Na verdade, experimentos conduzidos em laboratório mostraram que isso é impossível. Animais clonados e com o ambiente reproduzido em condições rigorosamente controladas em laboratório acabam tendo comportamentos individuais e capacidade cognitiva tão distintos quanto eu e você. Em humanos, a natureza fez o experimento pra gente. Gêmeos idênticos, vivendo no mesmo ambiente, podem ser fisicamente indistinguíveis mas frequentemente apresentam gostos, tendências e perspectivas do mundo completamente diferentes. Sem querer negar a forte contribuição genética ou ambiental, pergunto: qual outro fator contribui para a individualidade do cérebro?
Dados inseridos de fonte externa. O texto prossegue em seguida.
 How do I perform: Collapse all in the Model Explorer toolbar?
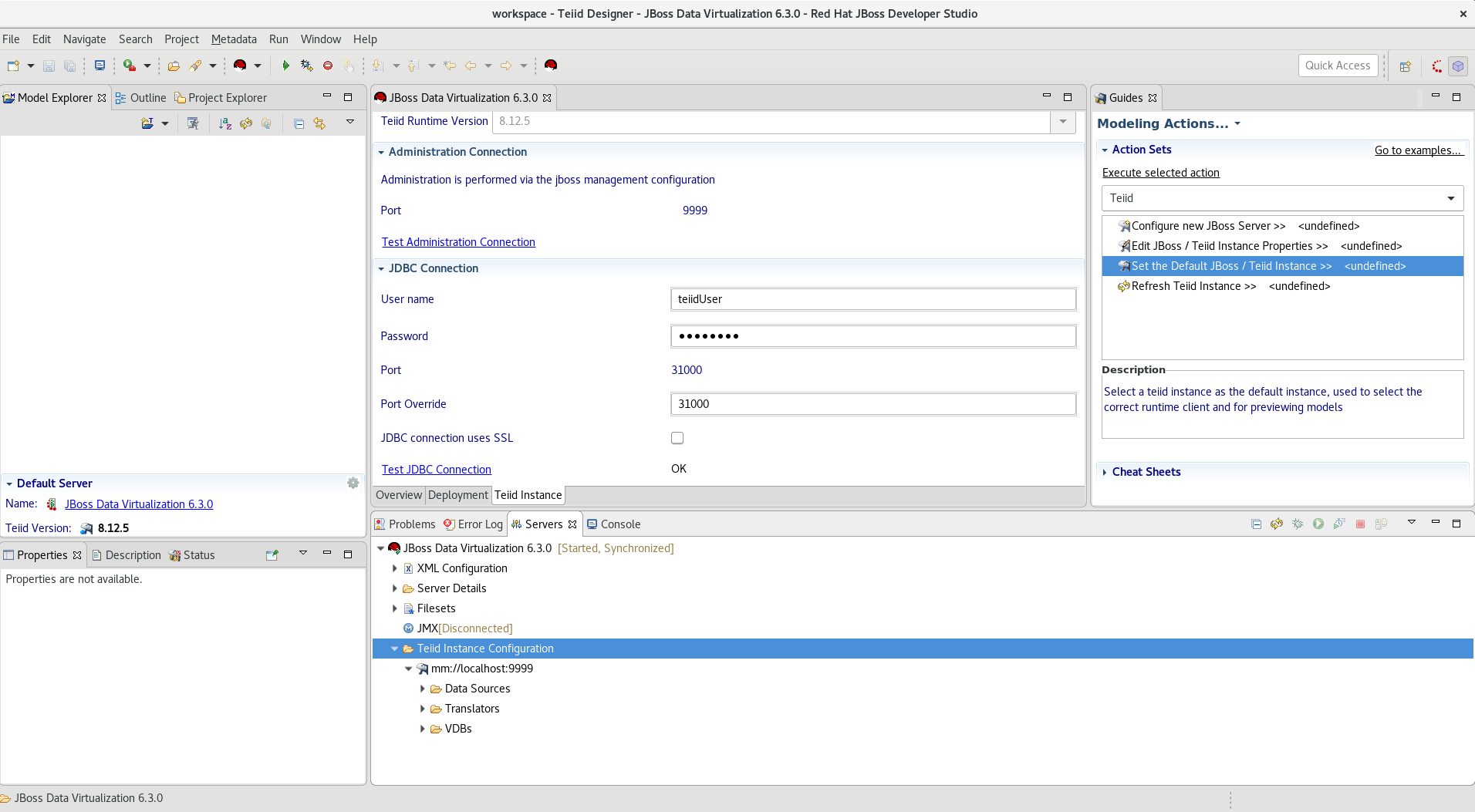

Semana passada, o grupo escocês liderado por Geoff Faulkner, da mesma universidade de Ian Wilmut (isso mesmo, aquele que clonou a ovelha Dolly) publicou um artigo na renomada revista Nature, trazendo fortes evidências para a teoria do acaso genético e gene egoísta. O conceito de acaso e serendipidade neuronal foi inicialmente proposto em 2005 com base em dados experimentais em camundongos por este que vos escreve. Na época, pensei até em deixar a ciência devido à forte reação de oposição e ao peso do que uma proposta como essa causa nos dogmas centrais da neurociência. Novas hipóteses não são sempre bem vindas na ciência e leva-se tempo até que sejam reconhecidas e validadas. Cientistas podem ser mais mesquinhos do que garotos do secundário sacaneando a espinha na testa do colega…
O grupo de Faulkner mapeou o genoma de regiões diferentes do cérebro humano, mostrando que as células do cérebro são geneticamente heterogêneas, principalmente os neurônios. Ao contrário da maioria das células presentes no resto dos tecidos do corpo, os neurônios acumulam alterações genéticas durante a vida, formando cicatrizes moleculares que nos acompanham pelo resto de nossas vidas. Alterações em outras células são, em geral, corrigidas imediatamente. Essas alterações são produzidas por regiões de DNA que não conhecemos muito bem, mas que possuem a capacidade de “saltar” de uma região para outra, como se fossem elementos autônomos vivendo dentro do núcleo das células neuronais. Apesar de esses elementos constituírem mais da metade do genoma humano, são frequentemente chamados de “DNA-lixo” ou genes egoístas e poucas pessoas estudam o que eles realmente fazem na célula.
Os saltos esporádicos desses elementos alterariam o comportamento dos neurônios de forma sutil, moldando as redes neurais responsáveis por nossos sentimentos e personalidade. Obviamente, isso tudo ainda é uma hipótese que precisa ser validada cientificamente, o que não será nada fácil. Porém, acredito que o investimento valha a pena. Se o cérebro humano for realmente constituído por uma instabilidade genética intrínseca, pode ser que exista um limite tolerável de variação. Níveis muito acima ou abaixo desse limite podem alterar o funcionamento do cérebro, talvez levando a pessoas com habilidades acima média, como um Picasso ou Einstein. Por outro lado, as variações podem ser mais dramáticas, levando a quadros complexos e heterogêneo como no caso do autismo e esquizofrenia. Esse tipo de proposta pode ajudar a explicar essas condições humanas e trazer novos insights terapêuticos.